Closed mschalberger closed 2 months ago

mschalberger commented 3 months ago

Description

I want to use the Networks() function to combine several multi-layer networks (specified with the Layer() function) to use network-specific terms (N()). However, it appears that the statistics calculated across layers do not match the statistics calculated over the whole network.

To reproduce

To illustrate this behaviour, I will use the New Guinea Highlands Tribes dataset. Three multilayer networks consisting of two layers (positive and negative) are combined into a multilayer network representation.

library(ergm.multi)
library(latentnet)
data(tribes, package = "latentnet")
Ltribes <- Layer(tribes, c(`+`="pos", `-`="neg"))
nets <- Networks(Ltribes,Ltribes,Ltribes)
summary(nets ~ edges + L(~edges, ~`+`) + L(~edges, ~`-`))

Issue

Each tribe data set consists of 58 edges (29 positive and 29 negative).

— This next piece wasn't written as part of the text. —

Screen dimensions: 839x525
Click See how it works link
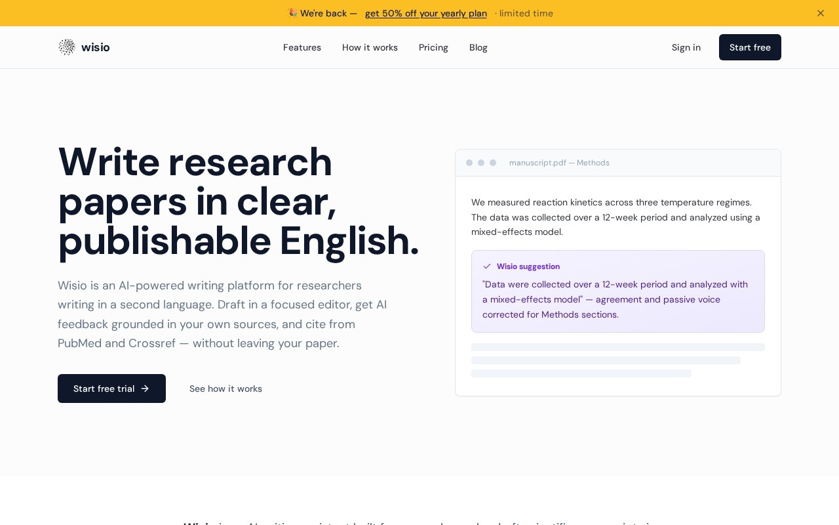tap(225, 389)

The edges term is, as expected, the number of networks multiplied by the number of edges, giving 174. However, for the layer specific terms I still get 29 and 29 instead of 87 and 87.

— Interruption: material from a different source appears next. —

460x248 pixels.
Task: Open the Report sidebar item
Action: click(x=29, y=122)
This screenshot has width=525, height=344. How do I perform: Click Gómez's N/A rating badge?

krivit commented 3 months ago

Interesting. It looks like L() doesn't unpack the networks correctly, though in principle it should.

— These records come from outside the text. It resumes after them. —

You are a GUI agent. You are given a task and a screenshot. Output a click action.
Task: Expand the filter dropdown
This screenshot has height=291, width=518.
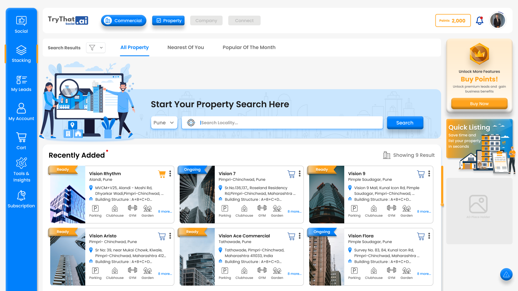(x=96, y=48)
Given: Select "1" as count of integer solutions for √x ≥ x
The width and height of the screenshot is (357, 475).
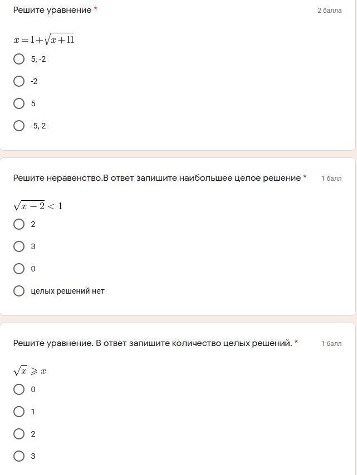Looking at the screenshot, I should [19, 412].
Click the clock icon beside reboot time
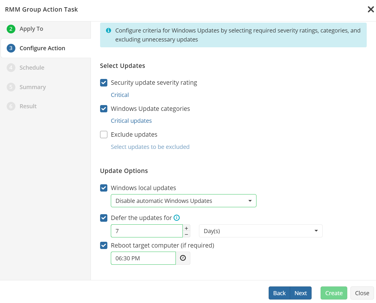 [183, 258]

summary(nets ~ N(~edges) + N(~L(~edges, ~`+`)) + N(~L(~edges, ~`-`)))

produces the expected result. I'll look into it, but it would probably be easier to add a warning to layer logic helper functions when there is non-layer structure on top of them.

krivit commented 3 months ago

And thanks for the bug report!

krivit commented 2 months ago

Turns out that this can sometimes even crash R, so I am going to go ahead and make it an error to unpack things in the wrong order. If there is a use case for it, please open a ticket.